4 points by bemmu on Oct 20, 2009 | hide | past | favorite | 6 comments
I'm nearly satisfied with Google Reader, but it bothers me that if a lot of stuff starts piling up, I don't know where to start reading it, so mostly HN ends up being my source of things to read.

Is there some kind of RSS reader that would be clever enough to say "I see you have 5000 unread items, here's the 10 items you should read first according to common opinion / freshness / some magic goodness score".



HN is my RSS reader.

I don't have time to check all the feeds that have potentially interesting (for me) content, and then browse each feed for actually interesting articles.

There is no way I can discover any significant portion of new interesting feeds, and following a large number of feeds in a reader would make that even worse.

As I told a friend recently, I don't follow blogs anymore, I read HN and let other interesting people lead me to interesting content. The HN comments for articles are always much more useful than the articles' local comments.

That said, I do use the Brief reader, a Firefox plugin. If I find something extra interesting on HN, I will add it to Brief and follow it for awhile. Almost nothing is spongeworthy enough to stay in Brief more than a month or two.

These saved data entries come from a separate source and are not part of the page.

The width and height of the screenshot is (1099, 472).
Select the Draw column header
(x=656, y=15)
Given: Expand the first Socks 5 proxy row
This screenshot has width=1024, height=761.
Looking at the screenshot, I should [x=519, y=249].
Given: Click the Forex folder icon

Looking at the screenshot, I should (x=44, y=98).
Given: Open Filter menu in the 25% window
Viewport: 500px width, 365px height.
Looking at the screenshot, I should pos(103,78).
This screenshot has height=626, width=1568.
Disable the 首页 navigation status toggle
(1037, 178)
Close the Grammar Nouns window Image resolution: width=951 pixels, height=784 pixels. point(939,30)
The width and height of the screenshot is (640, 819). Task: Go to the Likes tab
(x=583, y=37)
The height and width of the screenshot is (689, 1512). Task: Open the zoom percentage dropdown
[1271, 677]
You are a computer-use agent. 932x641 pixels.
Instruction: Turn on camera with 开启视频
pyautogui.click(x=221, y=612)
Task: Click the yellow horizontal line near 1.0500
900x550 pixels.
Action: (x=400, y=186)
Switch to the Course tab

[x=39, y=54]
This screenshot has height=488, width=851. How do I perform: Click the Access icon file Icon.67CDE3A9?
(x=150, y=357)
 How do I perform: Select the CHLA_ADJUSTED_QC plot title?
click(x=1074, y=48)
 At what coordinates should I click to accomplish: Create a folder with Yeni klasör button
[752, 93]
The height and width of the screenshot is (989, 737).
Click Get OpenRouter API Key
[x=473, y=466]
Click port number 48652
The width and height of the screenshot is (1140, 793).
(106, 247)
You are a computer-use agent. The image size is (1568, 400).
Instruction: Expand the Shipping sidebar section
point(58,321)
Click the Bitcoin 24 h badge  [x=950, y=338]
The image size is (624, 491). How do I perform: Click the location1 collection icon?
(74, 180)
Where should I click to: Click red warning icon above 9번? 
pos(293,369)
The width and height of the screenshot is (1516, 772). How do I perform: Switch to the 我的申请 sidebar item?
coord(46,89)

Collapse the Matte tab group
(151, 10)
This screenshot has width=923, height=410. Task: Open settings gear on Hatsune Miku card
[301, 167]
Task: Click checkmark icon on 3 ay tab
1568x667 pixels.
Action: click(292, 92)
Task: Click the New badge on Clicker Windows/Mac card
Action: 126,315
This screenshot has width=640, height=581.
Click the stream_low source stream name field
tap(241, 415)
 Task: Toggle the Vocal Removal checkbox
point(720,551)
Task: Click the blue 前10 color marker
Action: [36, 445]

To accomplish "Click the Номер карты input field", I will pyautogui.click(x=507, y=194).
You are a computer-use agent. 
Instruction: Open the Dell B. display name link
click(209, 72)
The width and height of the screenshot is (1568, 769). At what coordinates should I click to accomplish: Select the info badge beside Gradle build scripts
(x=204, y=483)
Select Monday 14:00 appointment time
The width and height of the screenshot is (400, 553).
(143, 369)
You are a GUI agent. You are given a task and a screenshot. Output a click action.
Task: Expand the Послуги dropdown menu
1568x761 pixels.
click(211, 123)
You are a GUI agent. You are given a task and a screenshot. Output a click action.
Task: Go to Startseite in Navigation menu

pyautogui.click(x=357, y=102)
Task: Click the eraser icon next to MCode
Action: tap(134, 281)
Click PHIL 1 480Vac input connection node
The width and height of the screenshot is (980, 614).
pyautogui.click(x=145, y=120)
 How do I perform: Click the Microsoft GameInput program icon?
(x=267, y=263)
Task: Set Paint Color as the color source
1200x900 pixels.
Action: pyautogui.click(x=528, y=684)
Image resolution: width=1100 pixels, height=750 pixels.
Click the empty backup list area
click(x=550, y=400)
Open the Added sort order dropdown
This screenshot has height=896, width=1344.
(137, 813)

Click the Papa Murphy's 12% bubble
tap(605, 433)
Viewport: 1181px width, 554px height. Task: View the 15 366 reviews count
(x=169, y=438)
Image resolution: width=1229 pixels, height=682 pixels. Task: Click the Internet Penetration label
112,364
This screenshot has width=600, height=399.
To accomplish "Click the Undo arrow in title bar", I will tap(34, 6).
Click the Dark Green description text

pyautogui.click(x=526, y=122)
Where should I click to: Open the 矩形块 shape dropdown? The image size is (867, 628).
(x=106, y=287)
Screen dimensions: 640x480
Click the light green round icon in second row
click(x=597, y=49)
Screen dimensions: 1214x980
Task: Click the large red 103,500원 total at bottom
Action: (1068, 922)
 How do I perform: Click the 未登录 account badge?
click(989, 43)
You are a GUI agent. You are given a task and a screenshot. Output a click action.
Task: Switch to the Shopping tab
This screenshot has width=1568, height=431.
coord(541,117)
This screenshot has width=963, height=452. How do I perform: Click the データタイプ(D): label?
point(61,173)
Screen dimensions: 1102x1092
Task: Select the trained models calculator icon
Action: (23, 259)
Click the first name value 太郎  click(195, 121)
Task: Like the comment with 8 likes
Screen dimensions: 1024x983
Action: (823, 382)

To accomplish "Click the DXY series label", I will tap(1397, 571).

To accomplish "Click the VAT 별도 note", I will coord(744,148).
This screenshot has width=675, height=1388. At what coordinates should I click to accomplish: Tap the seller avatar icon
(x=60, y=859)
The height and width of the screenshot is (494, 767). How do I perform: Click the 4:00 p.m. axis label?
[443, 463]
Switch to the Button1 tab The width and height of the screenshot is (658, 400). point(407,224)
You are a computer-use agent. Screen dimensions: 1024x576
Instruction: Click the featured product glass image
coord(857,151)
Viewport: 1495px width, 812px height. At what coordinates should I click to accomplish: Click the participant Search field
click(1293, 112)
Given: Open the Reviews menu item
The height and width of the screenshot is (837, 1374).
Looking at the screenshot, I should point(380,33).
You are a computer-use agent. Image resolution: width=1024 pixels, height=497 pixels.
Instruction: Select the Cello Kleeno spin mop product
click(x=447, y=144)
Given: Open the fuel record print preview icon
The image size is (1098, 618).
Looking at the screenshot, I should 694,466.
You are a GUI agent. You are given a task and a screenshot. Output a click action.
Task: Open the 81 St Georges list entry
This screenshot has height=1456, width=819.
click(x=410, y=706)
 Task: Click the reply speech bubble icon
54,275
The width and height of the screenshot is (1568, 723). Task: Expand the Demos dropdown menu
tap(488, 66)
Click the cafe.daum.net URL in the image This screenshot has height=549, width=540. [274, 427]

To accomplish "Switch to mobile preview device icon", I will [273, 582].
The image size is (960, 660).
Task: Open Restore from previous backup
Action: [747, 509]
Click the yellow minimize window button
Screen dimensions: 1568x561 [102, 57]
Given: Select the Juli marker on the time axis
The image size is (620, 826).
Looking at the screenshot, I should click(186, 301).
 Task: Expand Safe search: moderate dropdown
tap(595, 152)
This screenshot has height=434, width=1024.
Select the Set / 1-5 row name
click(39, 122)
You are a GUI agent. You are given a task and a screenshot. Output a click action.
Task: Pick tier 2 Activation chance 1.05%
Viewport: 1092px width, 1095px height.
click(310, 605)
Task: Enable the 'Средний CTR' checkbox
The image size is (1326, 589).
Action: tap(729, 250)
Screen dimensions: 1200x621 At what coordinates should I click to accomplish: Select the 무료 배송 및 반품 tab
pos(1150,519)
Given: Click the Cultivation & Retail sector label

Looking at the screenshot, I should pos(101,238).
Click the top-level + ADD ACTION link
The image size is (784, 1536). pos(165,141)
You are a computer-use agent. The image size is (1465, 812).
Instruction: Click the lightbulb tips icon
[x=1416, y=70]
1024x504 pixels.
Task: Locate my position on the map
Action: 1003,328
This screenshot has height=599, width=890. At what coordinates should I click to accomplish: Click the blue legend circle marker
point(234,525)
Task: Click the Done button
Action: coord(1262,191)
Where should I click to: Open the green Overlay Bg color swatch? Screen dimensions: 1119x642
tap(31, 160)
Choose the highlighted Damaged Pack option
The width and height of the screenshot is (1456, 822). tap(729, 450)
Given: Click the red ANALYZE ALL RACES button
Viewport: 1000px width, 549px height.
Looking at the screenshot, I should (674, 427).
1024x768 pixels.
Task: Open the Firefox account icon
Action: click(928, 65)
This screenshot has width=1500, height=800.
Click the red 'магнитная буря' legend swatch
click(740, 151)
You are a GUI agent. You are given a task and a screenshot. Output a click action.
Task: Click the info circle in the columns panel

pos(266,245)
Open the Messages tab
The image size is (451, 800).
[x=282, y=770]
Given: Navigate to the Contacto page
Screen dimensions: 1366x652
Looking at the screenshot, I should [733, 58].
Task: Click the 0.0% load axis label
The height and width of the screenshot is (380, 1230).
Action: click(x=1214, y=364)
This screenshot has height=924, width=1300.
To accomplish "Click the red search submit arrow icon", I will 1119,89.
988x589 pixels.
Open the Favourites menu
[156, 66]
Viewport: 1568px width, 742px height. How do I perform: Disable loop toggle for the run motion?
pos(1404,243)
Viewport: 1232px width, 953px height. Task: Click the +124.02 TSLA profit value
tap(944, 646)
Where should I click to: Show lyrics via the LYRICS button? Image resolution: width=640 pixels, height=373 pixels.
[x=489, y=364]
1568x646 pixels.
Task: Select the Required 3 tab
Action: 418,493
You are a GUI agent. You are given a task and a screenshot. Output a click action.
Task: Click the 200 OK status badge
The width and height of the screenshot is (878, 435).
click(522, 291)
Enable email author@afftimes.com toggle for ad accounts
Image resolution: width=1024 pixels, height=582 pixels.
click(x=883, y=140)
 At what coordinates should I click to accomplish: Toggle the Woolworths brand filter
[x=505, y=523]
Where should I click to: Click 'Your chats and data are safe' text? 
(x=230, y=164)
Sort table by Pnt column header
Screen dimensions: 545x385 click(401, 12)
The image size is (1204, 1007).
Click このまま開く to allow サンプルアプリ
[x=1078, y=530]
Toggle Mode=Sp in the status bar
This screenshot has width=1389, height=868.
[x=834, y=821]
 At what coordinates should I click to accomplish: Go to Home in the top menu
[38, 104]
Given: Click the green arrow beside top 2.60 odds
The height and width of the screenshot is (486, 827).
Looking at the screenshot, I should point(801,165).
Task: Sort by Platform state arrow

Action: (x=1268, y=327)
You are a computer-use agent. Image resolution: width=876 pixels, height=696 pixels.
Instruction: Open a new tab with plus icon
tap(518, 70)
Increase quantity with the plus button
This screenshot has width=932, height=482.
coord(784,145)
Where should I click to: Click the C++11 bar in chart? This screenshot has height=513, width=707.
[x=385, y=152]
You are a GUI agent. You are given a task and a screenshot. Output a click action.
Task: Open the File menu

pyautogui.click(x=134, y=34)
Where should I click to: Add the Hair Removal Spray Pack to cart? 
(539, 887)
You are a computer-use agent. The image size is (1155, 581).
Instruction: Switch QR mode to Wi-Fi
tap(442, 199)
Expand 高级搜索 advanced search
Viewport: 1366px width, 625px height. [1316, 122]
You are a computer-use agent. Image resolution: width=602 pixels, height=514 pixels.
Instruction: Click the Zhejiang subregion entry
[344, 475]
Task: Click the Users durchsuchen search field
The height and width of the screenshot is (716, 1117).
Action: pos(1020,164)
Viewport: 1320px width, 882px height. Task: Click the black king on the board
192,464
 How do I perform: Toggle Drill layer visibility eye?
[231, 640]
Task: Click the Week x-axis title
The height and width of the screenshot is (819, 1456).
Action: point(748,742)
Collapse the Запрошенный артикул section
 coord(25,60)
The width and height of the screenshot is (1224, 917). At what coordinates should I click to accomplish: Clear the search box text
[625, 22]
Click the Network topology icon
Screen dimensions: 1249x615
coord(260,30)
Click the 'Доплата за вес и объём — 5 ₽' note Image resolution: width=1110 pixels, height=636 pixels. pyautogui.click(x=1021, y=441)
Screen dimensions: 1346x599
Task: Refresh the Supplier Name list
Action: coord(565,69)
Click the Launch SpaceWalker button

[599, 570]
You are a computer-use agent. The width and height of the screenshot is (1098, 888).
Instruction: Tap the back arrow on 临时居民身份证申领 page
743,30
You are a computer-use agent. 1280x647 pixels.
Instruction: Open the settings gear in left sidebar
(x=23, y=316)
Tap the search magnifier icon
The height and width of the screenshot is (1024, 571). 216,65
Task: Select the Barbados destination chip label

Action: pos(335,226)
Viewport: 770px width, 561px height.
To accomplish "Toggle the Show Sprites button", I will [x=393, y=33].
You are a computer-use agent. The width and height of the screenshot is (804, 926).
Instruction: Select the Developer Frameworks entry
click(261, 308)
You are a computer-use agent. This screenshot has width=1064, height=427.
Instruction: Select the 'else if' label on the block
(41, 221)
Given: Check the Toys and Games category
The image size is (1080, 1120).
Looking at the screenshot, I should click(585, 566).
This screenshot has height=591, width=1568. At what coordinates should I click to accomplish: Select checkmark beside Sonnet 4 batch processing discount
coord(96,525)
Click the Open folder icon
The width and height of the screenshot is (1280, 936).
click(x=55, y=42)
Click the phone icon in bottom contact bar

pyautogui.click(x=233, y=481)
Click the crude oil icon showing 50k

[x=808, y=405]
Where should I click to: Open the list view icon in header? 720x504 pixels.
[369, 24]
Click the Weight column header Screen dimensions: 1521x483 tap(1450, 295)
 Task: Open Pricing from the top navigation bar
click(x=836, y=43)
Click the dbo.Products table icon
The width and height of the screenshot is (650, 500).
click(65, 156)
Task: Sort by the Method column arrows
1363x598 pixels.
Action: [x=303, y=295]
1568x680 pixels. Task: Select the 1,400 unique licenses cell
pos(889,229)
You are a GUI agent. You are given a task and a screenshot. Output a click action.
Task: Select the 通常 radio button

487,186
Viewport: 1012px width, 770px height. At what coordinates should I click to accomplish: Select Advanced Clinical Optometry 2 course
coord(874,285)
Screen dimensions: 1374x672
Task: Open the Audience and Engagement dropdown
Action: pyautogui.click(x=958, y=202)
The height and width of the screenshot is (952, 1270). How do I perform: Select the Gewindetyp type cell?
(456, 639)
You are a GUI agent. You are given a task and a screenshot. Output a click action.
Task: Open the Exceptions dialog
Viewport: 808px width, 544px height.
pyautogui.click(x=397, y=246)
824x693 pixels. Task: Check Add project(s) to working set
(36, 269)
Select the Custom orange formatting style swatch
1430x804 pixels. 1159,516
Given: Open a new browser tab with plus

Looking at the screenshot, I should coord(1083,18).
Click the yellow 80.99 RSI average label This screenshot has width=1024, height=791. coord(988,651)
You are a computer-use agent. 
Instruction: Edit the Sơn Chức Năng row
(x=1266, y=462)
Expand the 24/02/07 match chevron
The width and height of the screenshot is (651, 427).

In Brief I currently have: - HN (sometimes I read it there, sometimes directly) - one local news feed - the feed for the Denver Post obituaries (they write interesting stories) - a feed from CrossFit - about five feeds of steadily diminishing spongeworthiness


Perhaps something like http://feedafever.com/ is what you are looking for. From the site:

While It’s Hot Fever reads your feeds and picks out the most frequently talked about links from a customizable time period. Unlike traditional aggregators, Fever works better the more feeds you follow.


I taught myself to stop worrying about the news and gave up RSS entirely.


google reader. when things pile up from me being gone for a bit, i tend to just take the huge content pushers and mark them all as read. makes things much easier.


same here. I organize tags by priority as well, so that gives me some meta groupings with which to judiciously apply the Mark All As Read action to.